From early on as a developer you quickly realise there are two types of people you work this: the doers and the talkers. Generally most CEO, marketing, sales and especially management people you deal with in any kind of bigger company, you quickly understand as being talkers. They talk about stuff but barely do it themselves and therefore have to deal with underlying sh*t they came up with. Coming from the Web-Agency-Business you also understand many of your clients actually are doers; to them it is more important to think and talk about a potential solution until every part is explored. But if software craftsmanship has taught us anything it is there are more possibilities than you can think of, which often comes back to you as there are more problems than you imagined in the first place, too.

As someone defining himself through the impact of his work, I naturally have a problem with talkers. Not only sometimes it feels like I am wasting time talking to them. And with OpenSource at my hand I am also very quick in finding out how much of a talker that other developer is. Because OpenSource taught me to read ones code and find the weak and really interesting points - aside from the usual glue code - and get to the bottom of what someone is able to do. Now I do see, that many projects, even OpenSource, are all build with certain restrictions around those and trade-offs you make. But the way you address those says even more: often the best solution is the quicker one.

The reason for that lies in the other major aspect of the world of doers, we work by the principles of “release early and release often”, because we learnt in software development, there is always time to fix stuff later. And more over we know that had we come up with in our head and we consider the best solution might as well be no solution at all. By releasing it early, we get feedback, not only from other developers but also from users and can very quickly figure out whether this is some worth pursuing. And more often than not, it actually turns out this problem we spend hours working on isn’t a problem in the first place, because the User actually never gets to that point and that part of the code it thrown away super quickly.

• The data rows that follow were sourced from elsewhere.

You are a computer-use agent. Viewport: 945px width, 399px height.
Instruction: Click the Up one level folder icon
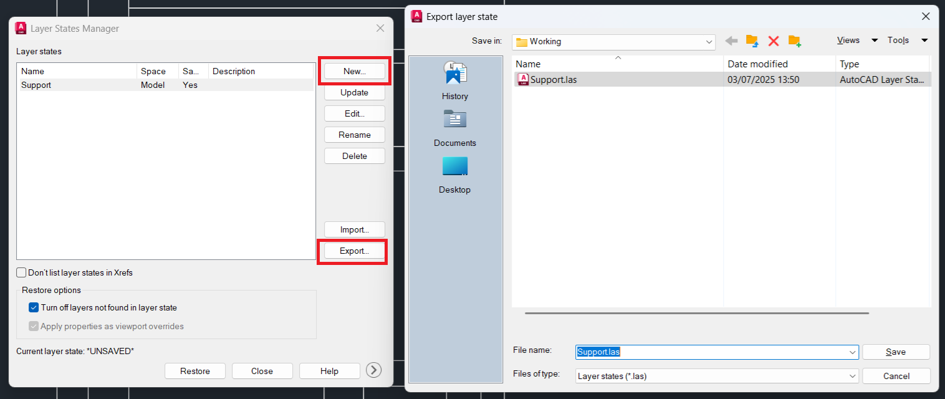[752, 41]
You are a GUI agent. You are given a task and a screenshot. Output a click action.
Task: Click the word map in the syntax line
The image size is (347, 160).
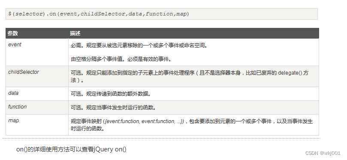[181, 14]
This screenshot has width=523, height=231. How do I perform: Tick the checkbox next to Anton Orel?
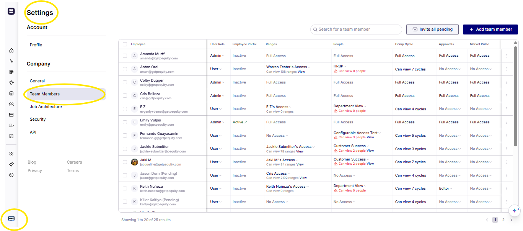pos(125,69)
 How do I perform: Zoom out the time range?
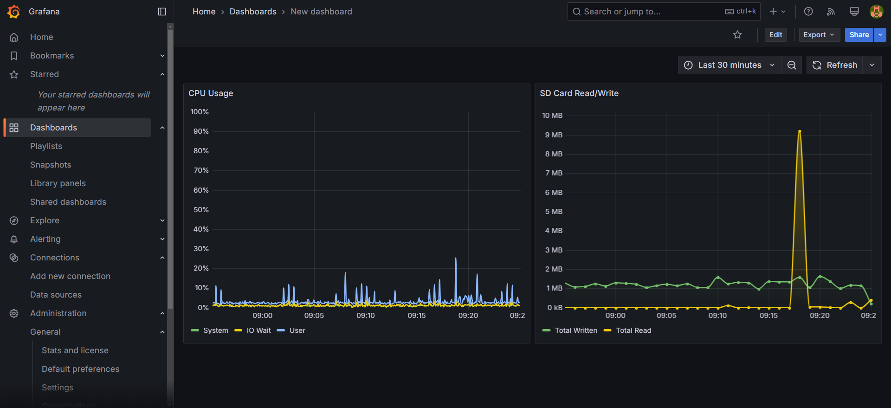[x=792, y=65]
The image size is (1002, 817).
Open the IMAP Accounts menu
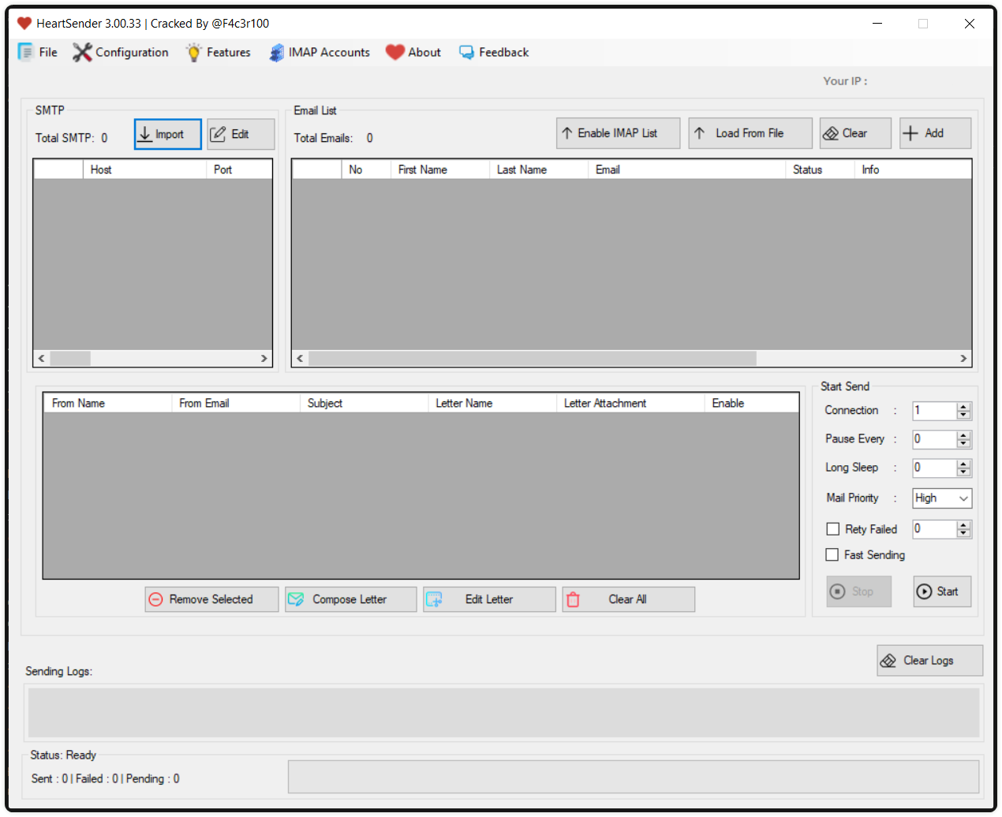[320, 52]
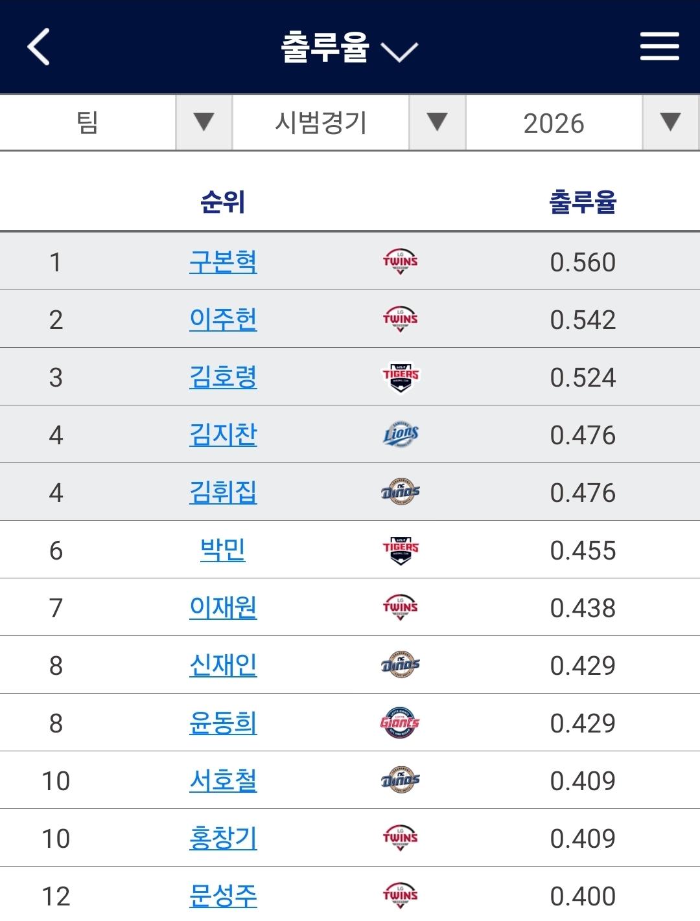
Task: Open the hamburger menu
Action: (659, 47)

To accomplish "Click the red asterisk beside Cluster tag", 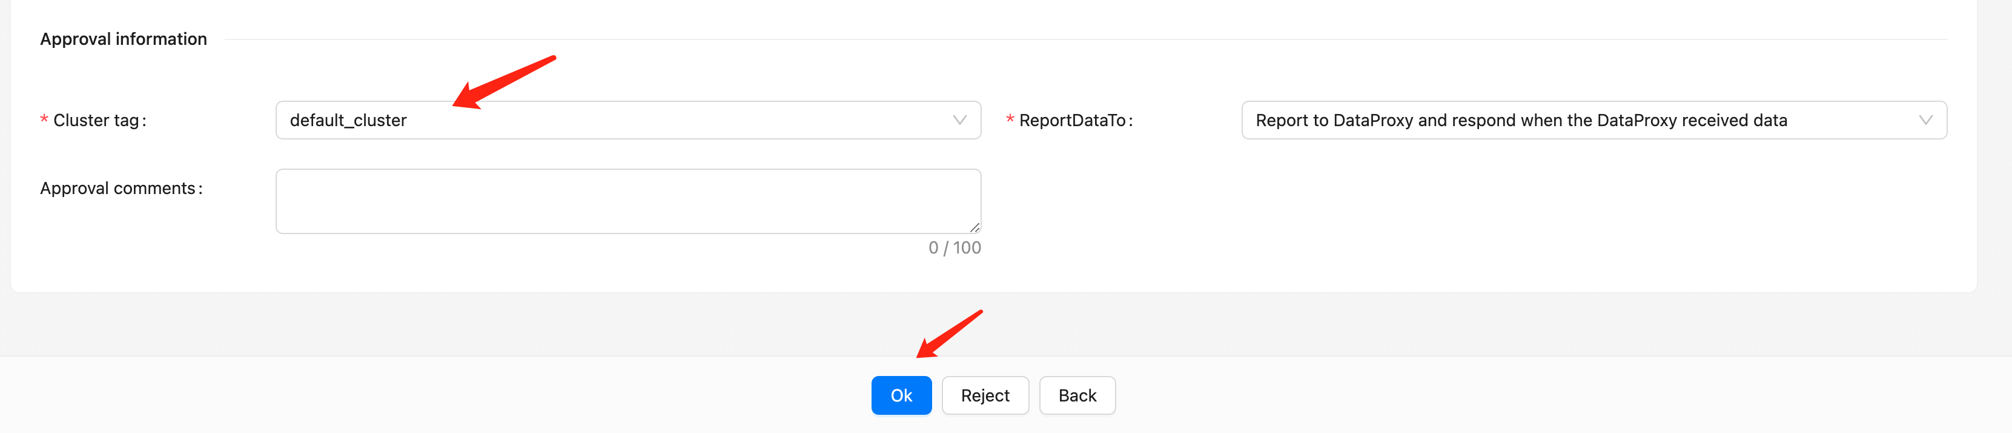I will point(45,120).
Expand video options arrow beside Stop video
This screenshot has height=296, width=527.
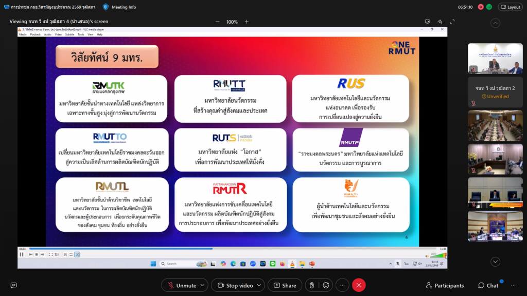pos(259,285)
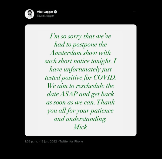Open the @MickJagger handle link

pyautogui.click(x=45, y=16)

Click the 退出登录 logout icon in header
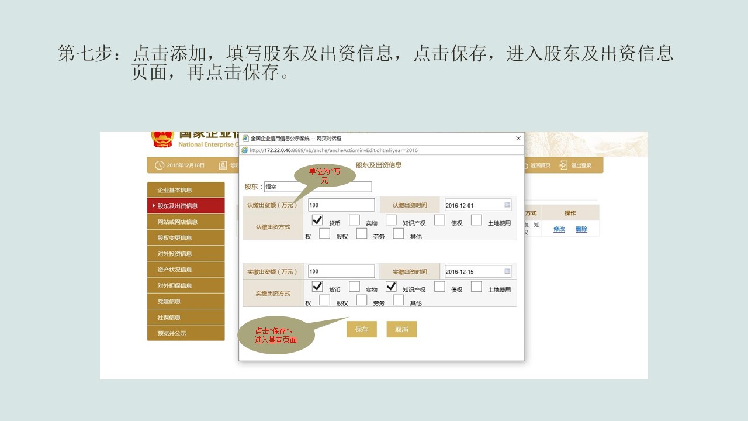pyautogui.click(x=566, y=165)
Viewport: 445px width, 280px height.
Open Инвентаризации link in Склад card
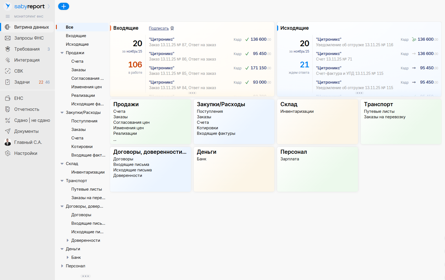point(297,111)
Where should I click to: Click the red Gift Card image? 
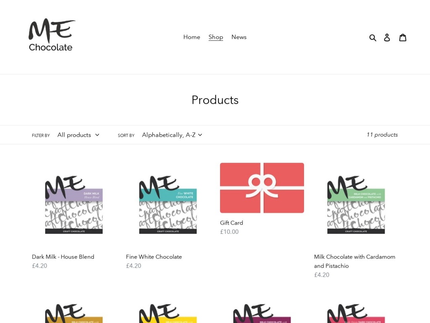click(262, 188)
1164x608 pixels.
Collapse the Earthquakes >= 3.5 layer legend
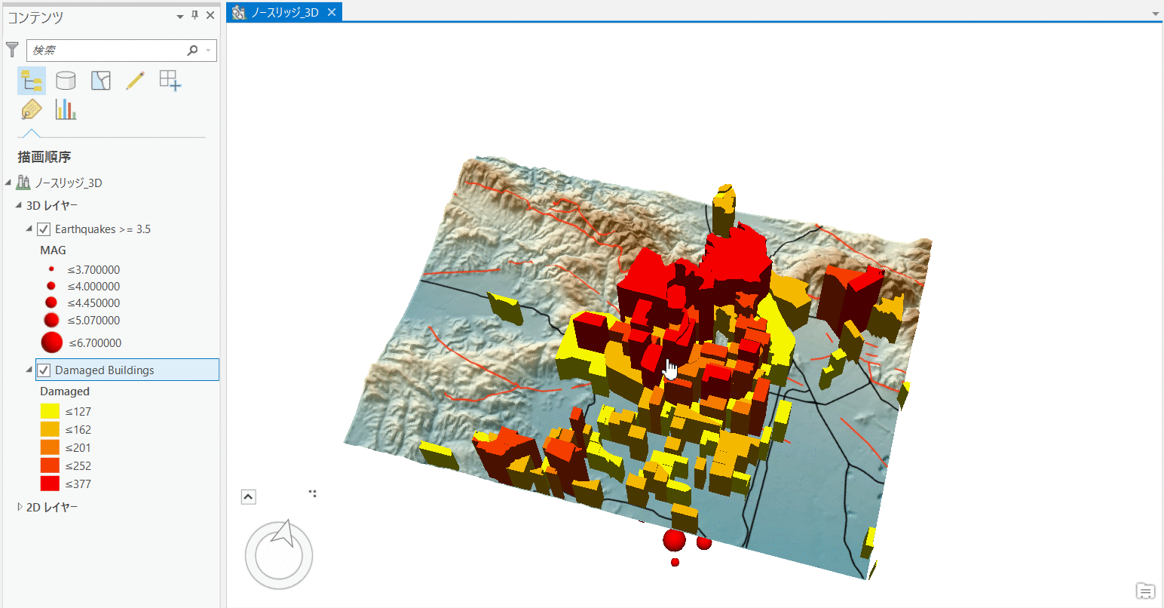point(28,229)
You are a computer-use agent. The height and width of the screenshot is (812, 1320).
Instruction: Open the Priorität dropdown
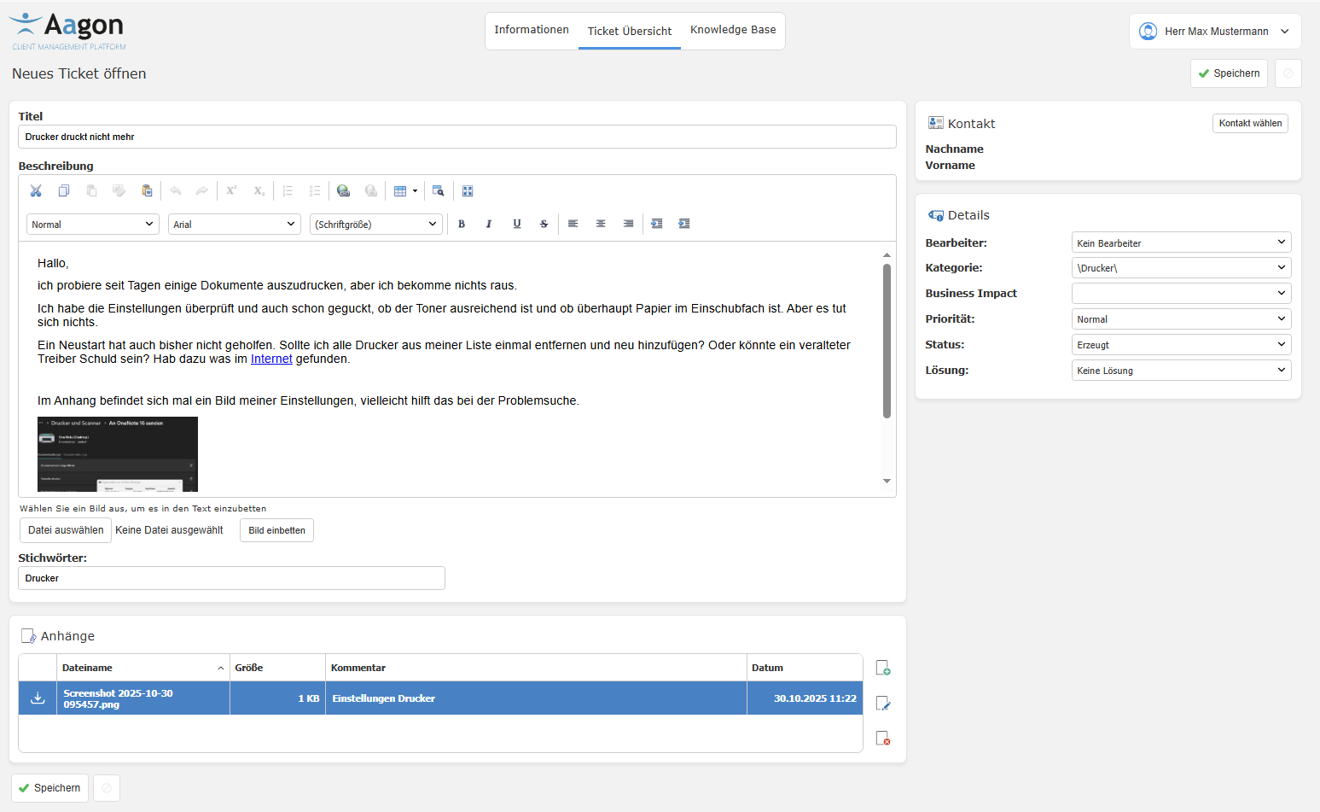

This is also very true for any kind of tech products. We really like to build these castles in the air but when it comes down to solving an actual problem, getting your solution out there and see how others use it, is of far more importance. So the way we work with Founders normally is by looking at the big picture, try to see what is the major, long-term goal and from that cut all back until we find the Minimum-Viable-Product, the absolute essence that needs to be there to proof this products value. And once we found this, we start building and try to ship it as quickly as possible.

There simply is no point imaging that huge castle at the end of the road, unless you know what the building bricks and walls are supposed to look like. And you won’t figure that out without trying. So, stop talking, get your head down and start building.